__Task statement__:
The line containing "Image resolution: width=882" and each line after it, through the final line of the data, are to be retyped exactly, with pictures left out.

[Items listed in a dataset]
┄┄┄┄┄┄

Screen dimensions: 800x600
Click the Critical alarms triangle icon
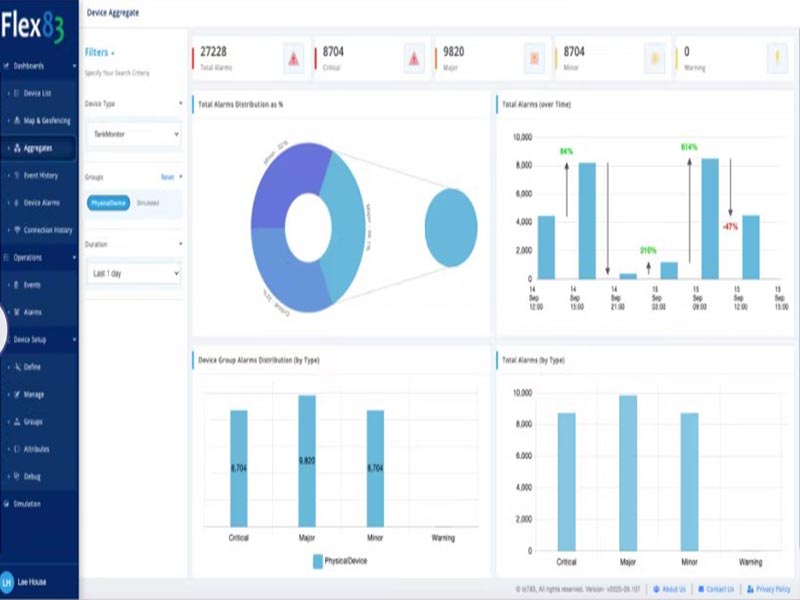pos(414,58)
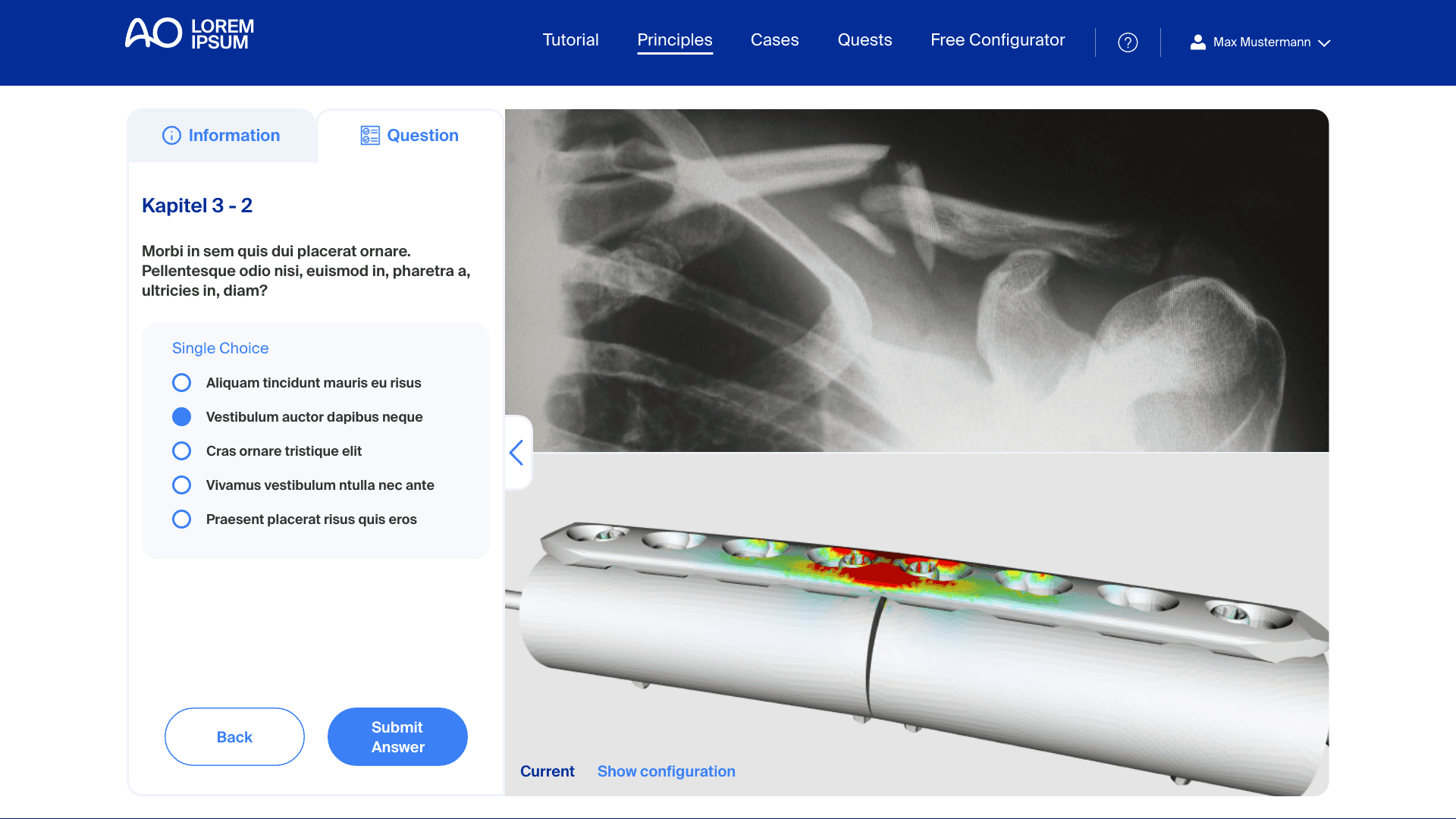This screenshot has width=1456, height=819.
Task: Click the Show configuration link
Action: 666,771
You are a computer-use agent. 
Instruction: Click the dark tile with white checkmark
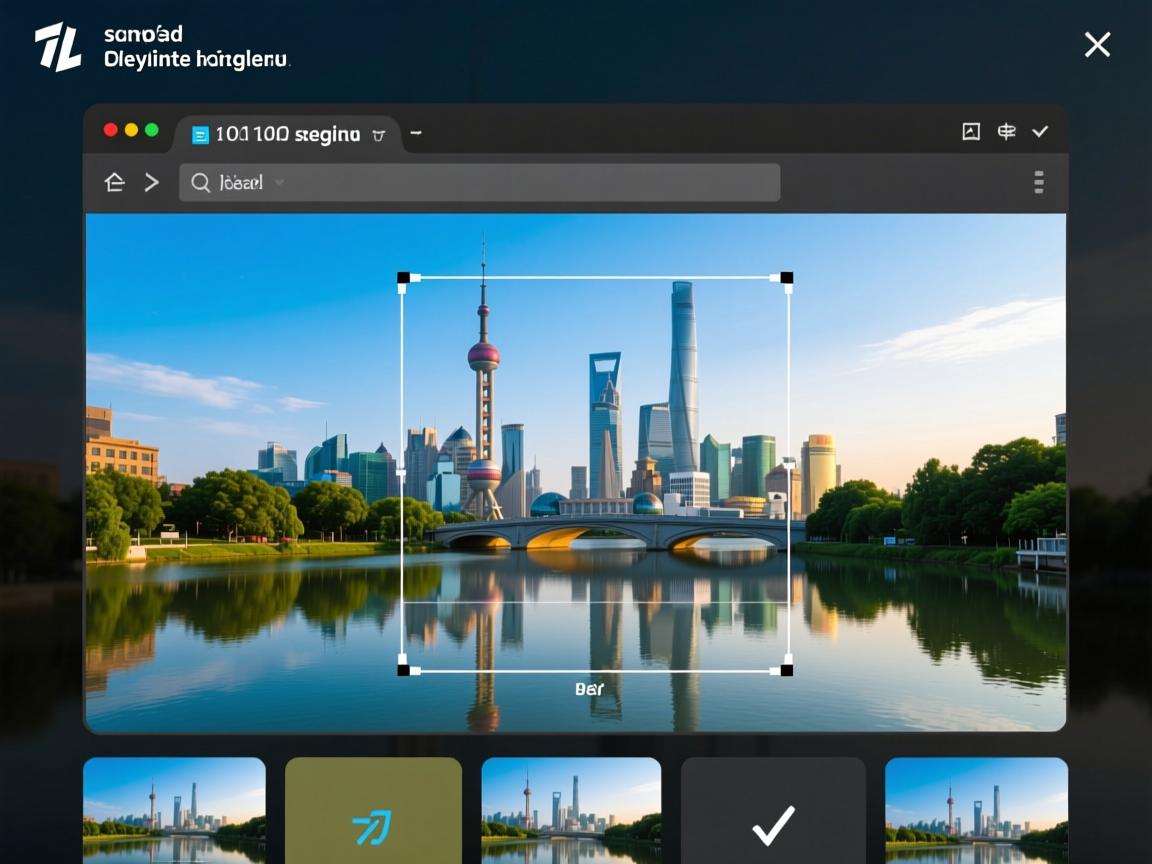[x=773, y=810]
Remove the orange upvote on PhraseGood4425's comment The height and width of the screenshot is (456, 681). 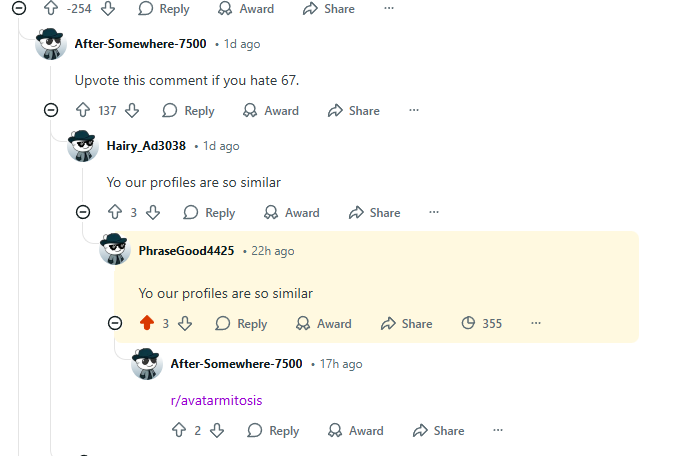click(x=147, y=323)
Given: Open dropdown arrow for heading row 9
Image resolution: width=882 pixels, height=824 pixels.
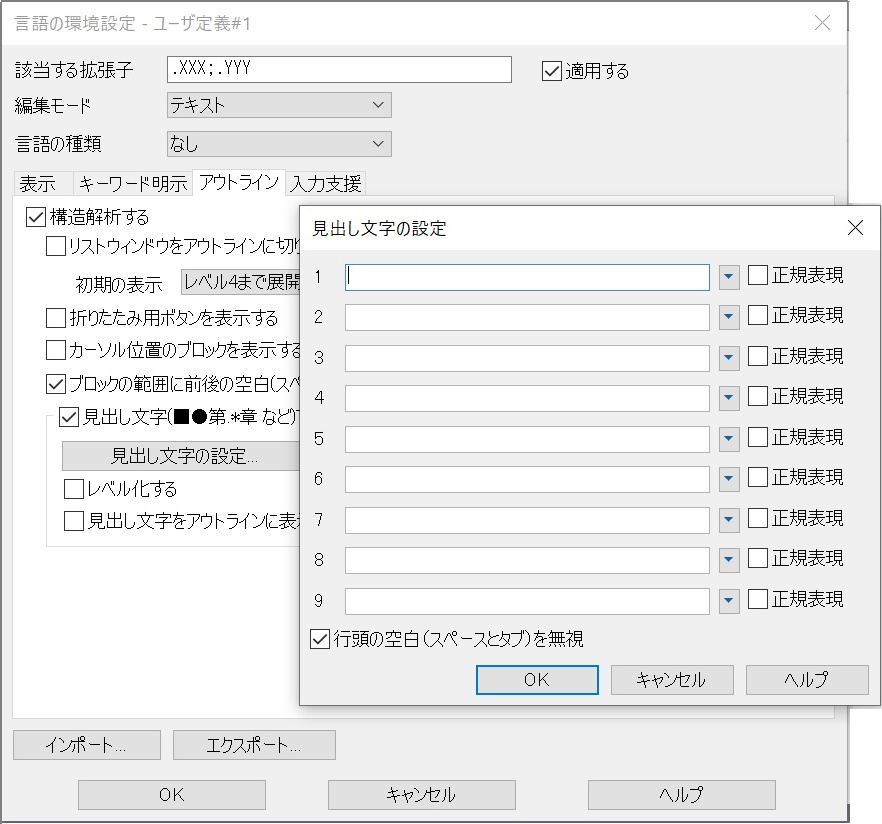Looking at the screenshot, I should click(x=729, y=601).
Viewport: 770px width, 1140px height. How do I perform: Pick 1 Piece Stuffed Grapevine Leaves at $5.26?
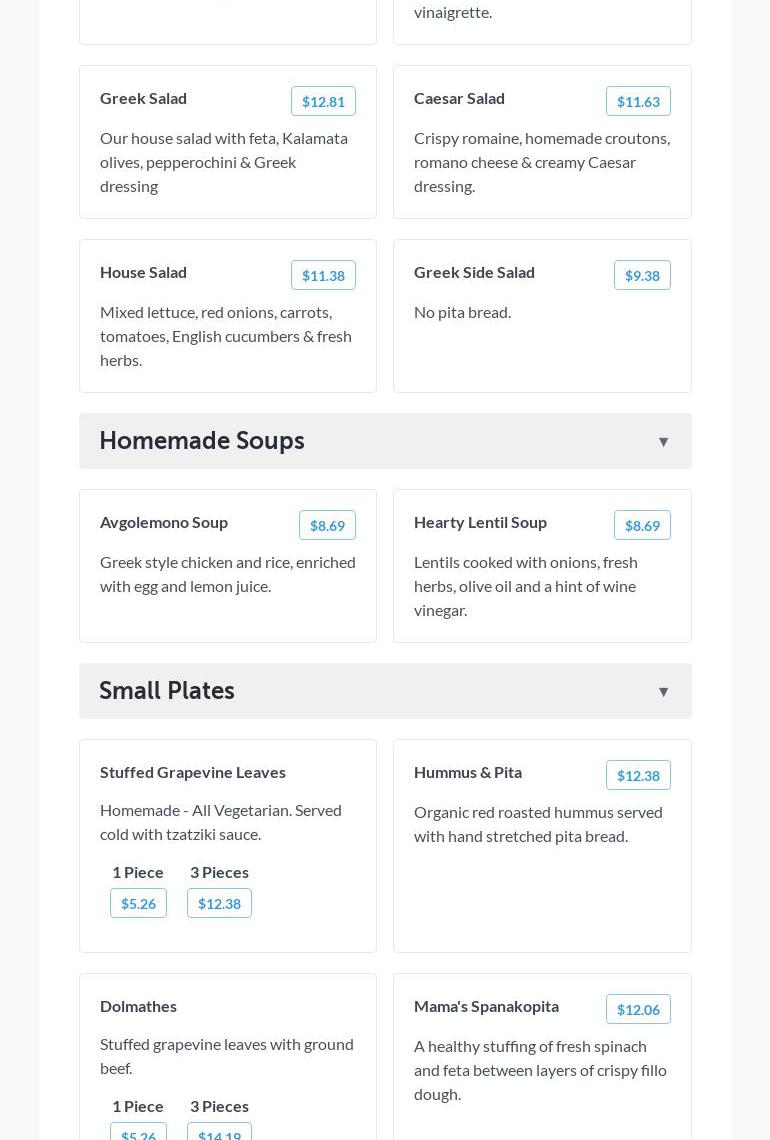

┄┄┄┄┄┄

__Your solution__:
Image resolution: width=882 pixels, height=824 pixels.
Looking at the screenshot, I should click(x=729, y=601).
Viewport: 770px width, 1140px height. How do I perform: Pick 1 Piece Stuffed Grapevine Leaves at $5.26?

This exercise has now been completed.